July 5, 2017

Within the discipline of personal security which is that set of ‘portable wisdom’ we should take with us when outside of the protective, familiar cocoon of our homes or workplaces, there can be widely held but fundamentally false beliefs about our safety. Usually the culprit behind false ideas is complacency—the ‘it doesn’t apply to me’ attitude. This can be quite injurious or even fatal for those who must venture out into today’s uncertain and volatile world. As we have regretfully seen, threats can strike just as effectively and suddenly in London or Manchester, as they can in Baghdad or Sana.

Hence, here are a few of the myths or illusions of security that need to be debunked:

01 it cannot happen to me

When it comes to one’s personal security, the greatest threat quite often is the fact that no threat at all manifests itself to life and limb. A trip or two proceeds without a hitch. The hinterlands of the supposedly ‘dangerous’ outback of a country in the throes of civil war are in fact peaceful, pastoral, and uneventful. A sense of hubris, of luck, creeps in and in turn breeds overconfidence. The truth of the matter is that, sooner or later, one’s luck runs out. It is not a matter of ‘if ’ but ‘when.’ The reason is simple, complacency begets bad habits. These bad habits might be cutting corners on a disciplined approach to route security between workplace and home. Allowing one’s mind to wander while out for a stroll; not paying attention to the environment around you; just muddling through security arrangements for the next trip— bad habits have a way of accumulating and creating vulnerability. And threat actors, whether they are out to kidnap you or steal your wallet, are attracted to such vulnerability. Sooner or later it ‘will happen to you’.
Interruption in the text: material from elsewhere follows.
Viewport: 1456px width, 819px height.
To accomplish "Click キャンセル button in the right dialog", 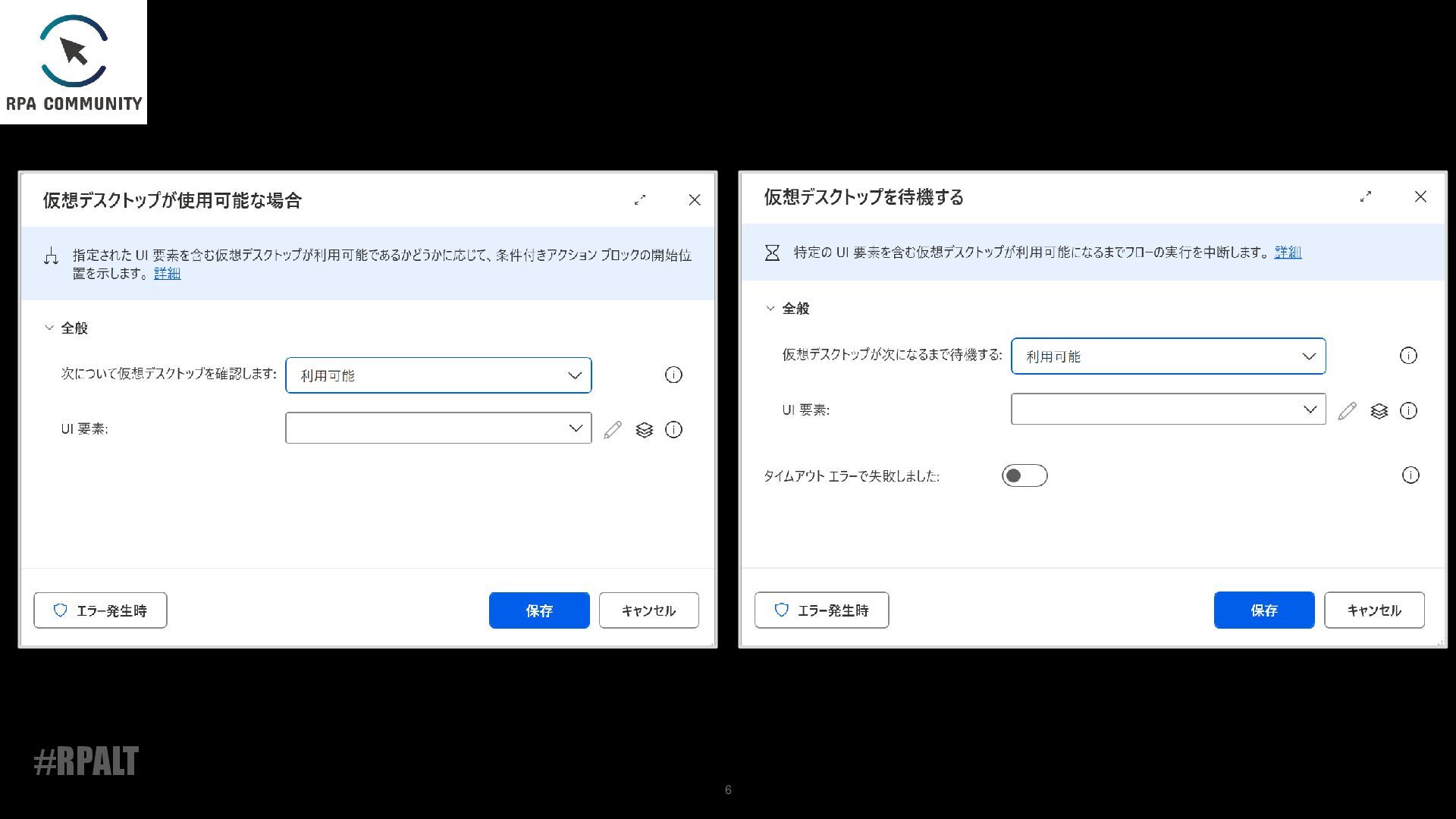I will pos(1374,610).
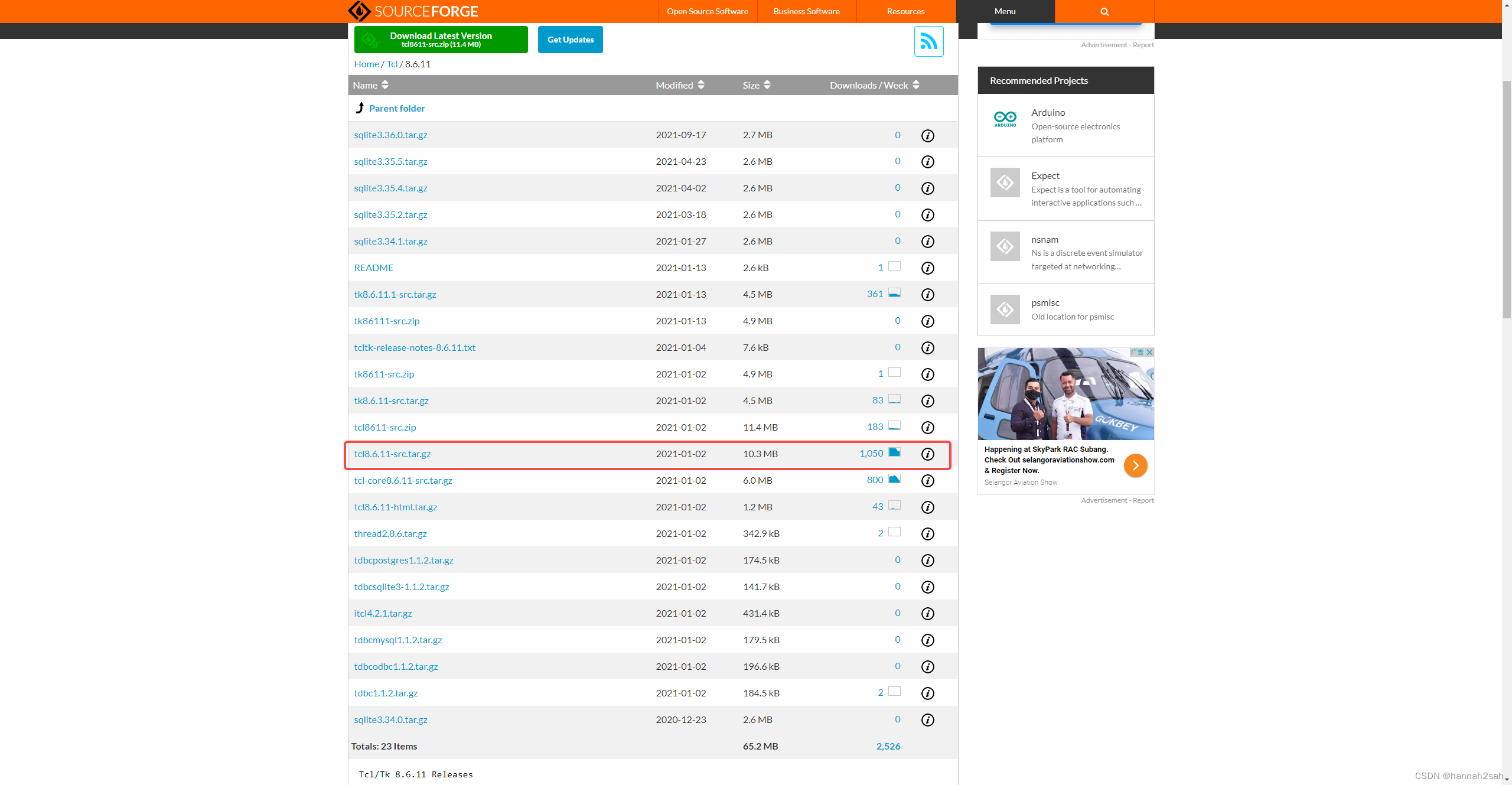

02 bodyguards and armored SUVs will protect me

Bodyguards and armored SUVs provide an excellent layer of protective security around the VIP or executive. However, in the absence of additional procedural measures in terms of the route and timing of the movement, or use of decoy convoys, the armored SUV and bevy of men in-black with weapons and sunglasses is, regrettably, an illusion of security. Firstly, having this kind of protection at your disposal is expensive. Secondly, lowering the profile of your movement, keeping its timing and route details confidential, using a non-descript vehicle—might save you from getting killed because terrorists or insurgents make the assumption that up-armored, high-profile convoys contain important people worth targeting. Also, individuals who are accustomed to having this kind of executive security around quite often abdicates responsibility for their personal security to the dark-suited mannequins and in the absence of the bodyguard, is clueless about what to do concerning their own safety.

03 she is really into me

You are relaxing at a hotel lounge after a long, tiresome journey. Suddenly, a well-dressed stranger comes and sits next to you and strikes a conversation. This person could invite you to his or her room for a chat. Unknown to you, he or she really is not that into you. More likely than not, such a person could have received payment from either a foreign government or a corporation targeting the data on your laptop, and/or your company’s network. While you are in that room, another group of individuals are in your room mirroring all the data on your laptop and leaving ‘the gift that keeps on giving’ on it before they depart… a covert keystroke logger or some other malware that will migrate into your company’s network when you next plug your laptop in and connect to the corporate server. It is the oldest game in the book.

04 it is just a coincidence

Déjá vu is the feeling of something ‘same’ happening before. In the 1999 film The Matrix, Neo sees a black cat walk by followed by another black cat that behaves the exact same way. It makes him feel that something is wrong… and he was right. The same is true in personal security. When you are on the street in a strange, new place and you get that sense of déjá vu, pay attention. There are no coincidences when it comes to your security. Kidnap teams while doing their ground work on you must, out of necessity, survey your routes, routines, the places you go for lunch or entertainment. In doing so, they may expose themselves. If they are not very good—and more often than not they are not—they make mistakes. If you are attentive to your surroundings, then you might notice that the same woman or man has shown up in a different place or time. That is not a coincidence.

05 ‘go along to get along’ syndrome

It is a rookie mistake. You are a newly-appointed team leader who is in charge of herding a group of engineers or executives through work that your company has contracted in a less-than-desirable city. The location is rife with armed insurgents, corrupt police, and kidnappers and not to mention a surfeit of run-of-the-mill street criminals. You are responsible for the security but you want to maintain harmony in the group at the same time. You compromise and negotiate. At the first armed roadblock, someone from your team argues with the policeman checking papers and the next thing you all know, you are arrested. Or a group goes out to a local dive and one of them gets kidnapped. It is a myth that patience and long suffering, when shepherding your team abroad into tough places, will work. It does not. Be firm and clear about the dos and don’ts of operating in a country and when one of them gets out of line, send them out. If your personal security program is disciplined and principled, then you will pass those same values along to those for whom you are responsible.